# Supplied passage
While it's hard to imagine Cartwright, a 40-year military veteran, having to
share a figurative cell with Pfc. Bradley Manning,
his alleged involvement in Stuxnet and his resignation from the
military in 2011 had made him a possible "target" since at least last
year.
In the summer of 2012, an article by the
Times' David Sanger — whose phone calls and emails were
subpoened by the government over an investigation about his reporting—named
Cartwright as a strategic architect of the Stuxnet operation, codenamed
Olympic Games. It was Cartwright who in 2006 reportedly convinced
President Bush to take a less conventional approach to Iran's nuclear
capabilities, an issue that, given Israel's concerns, threatened to
incite war in the Middle East. Sanger described Cartwright and the
significance of this new weapon, which was reportedly developed by the
NSA and the CIA with help from Israel:
General James E. Cartwright, who had established a small
cyberoperation inside the United States Strategic Command, which is
responsible for many of America’s nuclear forces, joined intelligence
officials in presenting a radical new idea to Mr. Bush and his national
security team. It involved a far more sophisticated cyberweapon than the
United States had designed before...
“Previous cyberattacks had effects limited to other computers,”
Michael V. Hayden, the former chief of the C.I.A., said, declining to
describe what he knew of these attacks when he was in office. “This is
the first attack of a major nature in which a cyberattack was used to
effect physical destruction [...] Somebody crossed the Rubicon,” he
said.
Though highly respected, Cartwright was also considered a
feather-rufffler in some circles, unafraid to urge more attention to
less conventional, more high tech strategy and to use terms like
"semantic interoperability."
He pushed new institutional thinking within the Pentagon, urged better
immigration policy, and supported the repeal of "don't ask, don't tell."
His aggressive, progressive approach to war even made him, according to Bob Woodward,
Obama's "favorite general."
In “Obama’s Wars,” Woodward describes General Cartwright as being
candid with the President. “I’m just not in the business of withholding
options," Woodward quotes him as saying. "I have an oath, and when asked
for advice I’m going to provide it.”
But in 2011, when Cartwright was nominated to succeed Admiral Mike
Mullen as Chairman of the Joint Chiefs, a whisper campaign against him
had already begun. Apparently, many top brass hadn't forgiven him for
bypassing Adm. Mullen and recommending to the President a smaller U.S.

# Data excerpts

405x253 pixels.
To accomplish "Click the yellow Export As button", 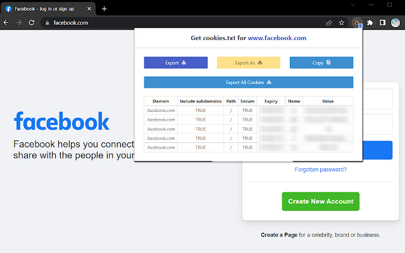I will (249, 63).
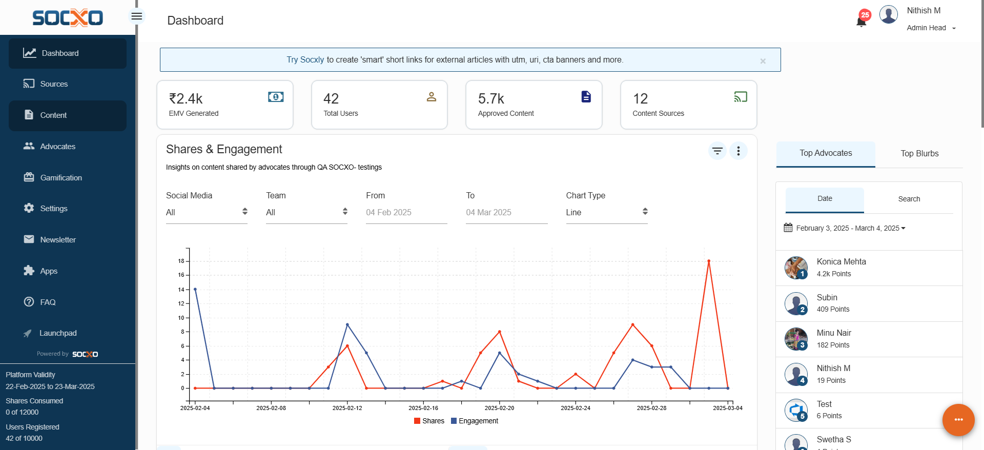This screenshot has width=984, height=450.
Task: Expand the Team dropdown
Action: (306, 212)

# Problem 1
List every person mentioned by name in the passage on General Cartwright.
# Problem 2
Resume the passage on General Cartwright from the point where it stops.
The rows aren't needed for these tasks.

# Written answer 1
- James E. Cartwright
- Bradley Manning
- David Sanger
- President Bush
- Michael V. Hayden
- Bob Woodward
- Obama
- Mike Mullen

# Written answer 2
footprint in Afghanistan. There were also concerns about Mullen's
adversarial relationship with his wife. And there was another issue too,
reports the Washington Post:
Cartwright, a four-star general, was cleared in February 2011 of
misconduct involving a young aide. An anonymous accuser had claimed
Cartwright acted inappropriately during a 2009 overseas trip on which
the aide traveled as a military assistant. Several sources confirmed
that the former aide was a young woman. The Pentagon inspector general
quickly cleared Cartwright of the most serious allegations, which
involved claims that he may have had an improper physical relationship
with the woman.
The report did find that Cartwright mishandled an incident in which
the aide, drunk and visibly upset, visited his Tbilisi, Georgia, hotel
room alone and either passed out or fell asleep on a bench at the foot
of his bed. Cartwright denied any impropriety and was later cleared of
all wrongdoing.
Cartwright won his battle, but he wasn't ultimately confirmed, and in
August 2011, he resigned from the military. He would stay on the
Defense Policy Board, an elite Pentagon advisory panel with top-secret
national security clearance. But in January, he
resigned due to health problems, just as reports emerged a Justice Dept. Stuxnet investigation had begun to focus on him.
On Friday, following new reports he was being investigated for being
one of the "current and former American, European and Israeli officials
involved in the program"
cited by the Times' David Sanger in his reporting last year and in 2010,
his attorney, former Obama White House counsel Greg Craig, described
his client as "an American hero.'' "Any suggestion that he could have
betrayed the country he loves is preposterous,'' Craig said.
Cartwright kept a laser-like focus on cyberwar. A
2012 keynote address by ex-General Cartwright's plays vaguely like a Bruce Sterling speech.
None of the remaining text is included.